Recent changes to how agents advertise homes with secondary suites are slowing down deals and may be depriving the industry of an important selling tool.
“There are people out there who want to buy houses with illegal suites, and are willing to take on the risks of renting out the suites,” says James Knull, an Edmonton-area real estate agent specializing in investment properties. “But most agents aren't going to advertise an illegal suite as an illegal suite to be extra cautious. For someone who wants an illegal suite, it’s going to be much harder to find one, because the data isn’t available.”

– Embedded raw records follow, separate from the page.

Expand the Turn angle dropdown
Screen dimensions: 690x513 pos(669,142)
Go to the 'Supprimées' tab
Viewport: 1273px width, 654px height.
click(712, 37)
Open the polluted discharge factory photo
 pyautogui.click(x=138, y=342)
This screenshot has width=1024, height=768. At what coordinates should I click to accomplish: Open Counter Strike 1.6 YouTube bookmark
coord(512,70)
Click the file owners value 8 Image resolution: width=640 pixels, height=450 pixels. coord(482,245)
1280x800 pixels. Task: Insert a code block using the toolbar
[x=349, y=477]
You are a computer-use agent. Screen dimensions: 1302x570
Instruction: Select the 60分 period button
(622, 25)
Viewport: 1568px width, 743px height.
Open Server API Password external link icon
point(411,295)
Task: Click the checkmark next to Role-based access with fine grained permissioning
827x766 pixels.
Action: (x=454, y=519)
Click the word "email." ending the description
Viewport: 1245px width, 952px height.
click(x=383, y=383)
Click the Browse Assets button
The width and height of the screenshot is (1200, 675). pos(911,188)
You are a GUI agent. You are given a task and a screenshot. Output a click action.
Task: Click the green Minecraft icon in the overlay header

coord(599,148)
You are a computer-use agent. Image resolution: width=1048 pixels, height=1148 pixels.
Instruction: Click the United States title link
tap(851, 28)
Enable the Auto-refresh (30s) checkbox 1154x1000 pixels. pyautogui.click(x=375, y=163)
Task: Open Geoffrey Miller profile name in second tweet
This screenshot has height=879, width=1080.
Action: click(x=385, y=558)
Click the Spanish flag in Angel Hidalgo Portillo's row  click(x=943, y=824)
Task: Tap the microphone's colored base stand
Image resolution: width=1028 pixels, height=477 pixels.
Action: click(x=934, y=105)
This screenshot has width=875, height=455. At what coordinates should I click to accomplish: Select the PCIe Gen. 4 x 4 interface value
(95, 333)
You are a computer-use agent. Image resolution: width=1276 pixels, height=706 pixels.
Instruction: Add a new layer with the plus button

After a number of recent civil suits pertaining to the legality of homes sold with basement suites – including one where an agent advertised a suite as being legal, when in fact it wasn’t – the Real Estate Council of Alberta has recommended agents remove that wording from their listings and ads unless legality has been verified.
Knull agrees that unless an agent is 100 per cent certain the suite is legal, advertising online that a home has a suite is a no-no, as it puts agents at risk of lawsuits.
But part of the issue, Knull says, is that currently on MLS there is no way to make a distinction as to whether a secondary suite is legal or illegal.
Knull acknowledges that full disclosure is essential as well as wining the buyer’s signoff. With that in mind, he says “I think you should be able to advertise the property with the proper disclosure.”
There is an exception. “For the average Realtor, who comes across a basement suite once a year, they should play it safe,” he says.